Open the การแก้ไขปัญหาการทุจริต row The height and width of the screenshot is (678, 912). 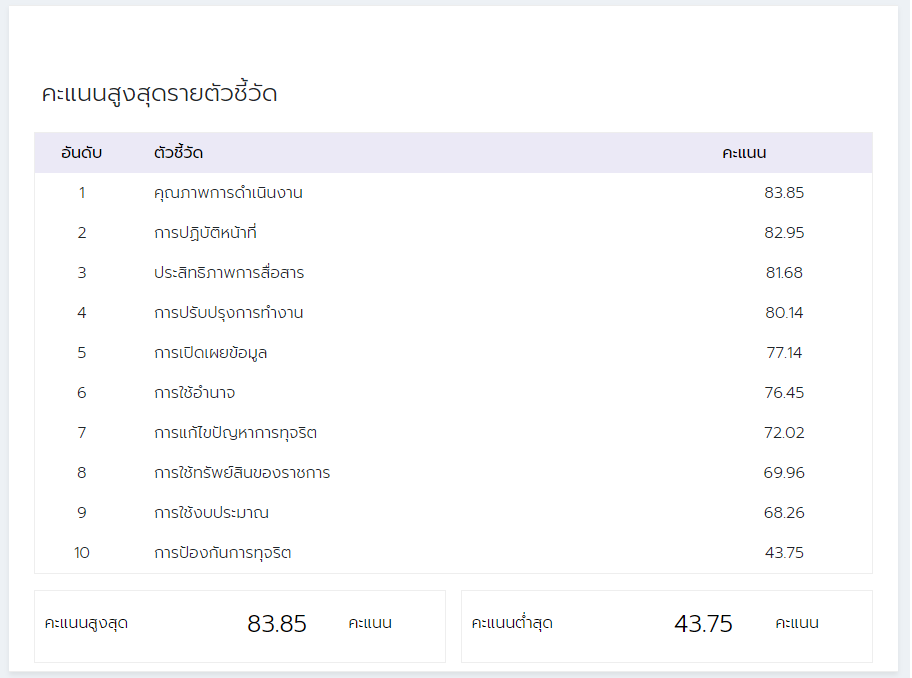click(x=236, y=433)
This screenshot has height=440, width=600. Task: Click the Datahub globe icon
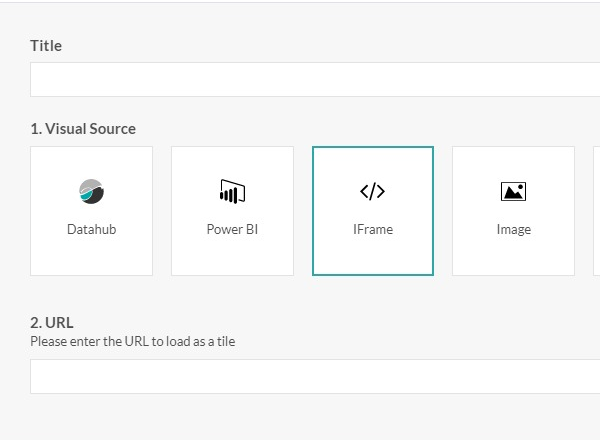pyautogui.click(x=91, y=191)
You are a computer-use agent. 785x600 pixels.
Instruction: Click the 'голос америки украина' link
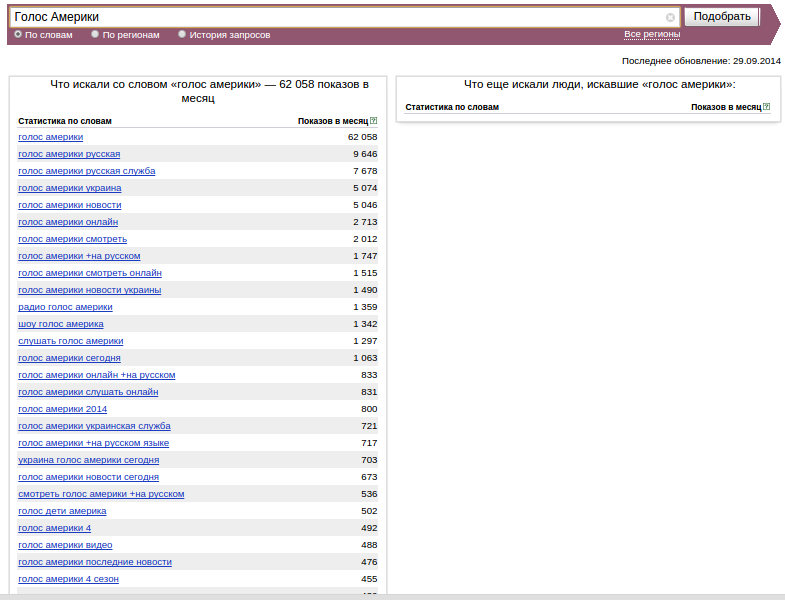click(x=70, y=188)
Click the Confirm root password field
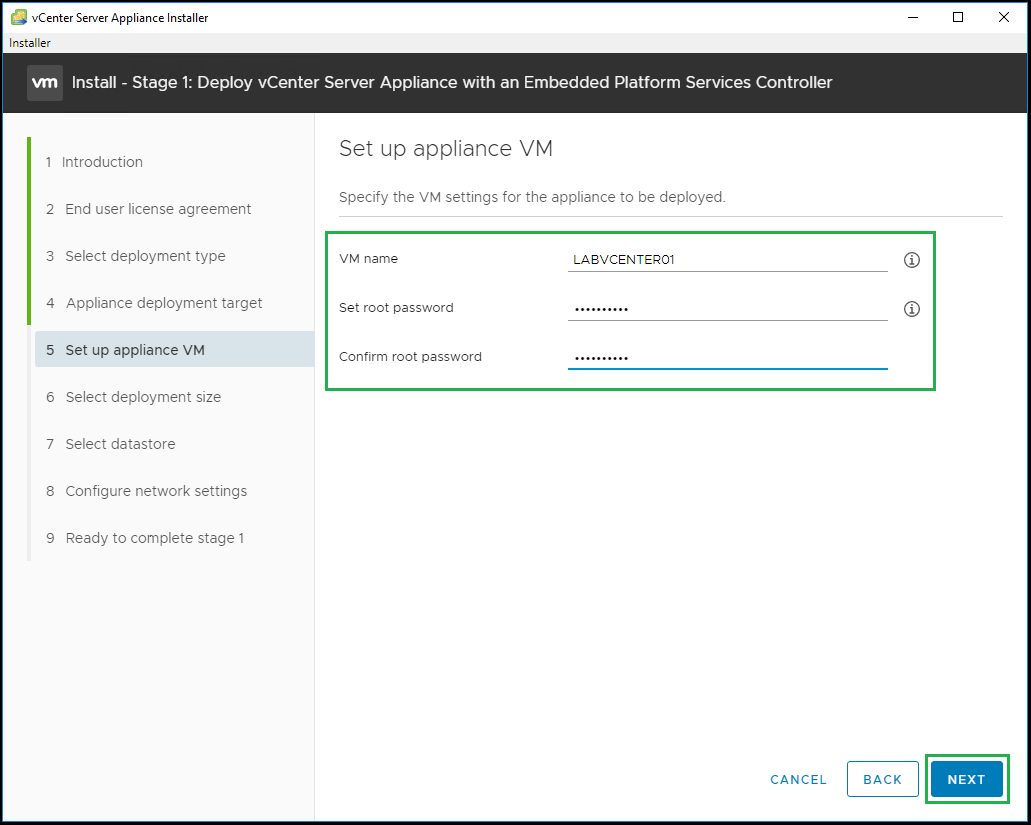This screenshot has height=825, width=1031. click(x=727, y=358)
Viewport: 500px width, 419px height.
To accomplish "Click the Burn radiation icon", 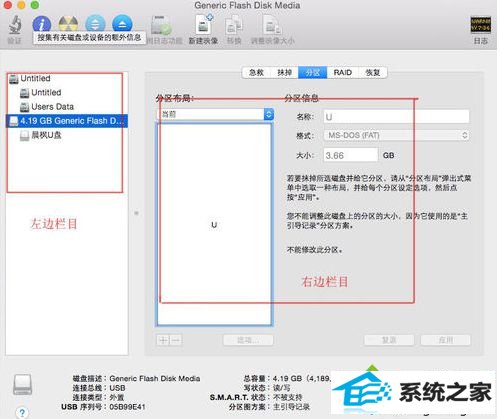I will point(68,24).
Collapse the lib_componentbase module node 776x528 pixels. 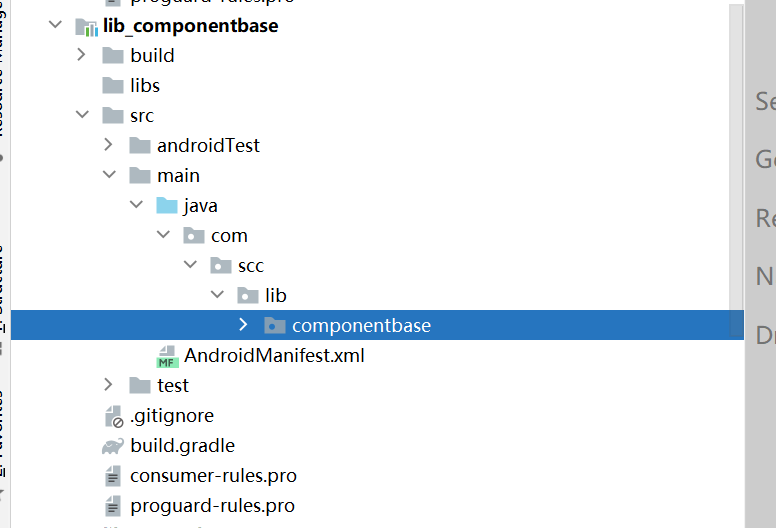click(x=55, y=24)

## Task:
Of the lines above, quote exactly those from the one with "This screenshot has height=440, width=600." through the one with "Viewport: 500px width, 419px height.", ends included; pictures stay out.

## Answer:
This screenshot has height=440, width=600. Task: Click the Datahub globe icon
pyautogui.click(x=91, y=191)
You are a computer-use agent. 785x600 pixels.
Instruction: Click the 'голос америки украина' link
click(x=70, y=188)
Click the Confirm root password field
This screenshot has height=825, width=1031. click(x=727, y=358)
Viewport: 500px width, 419px height.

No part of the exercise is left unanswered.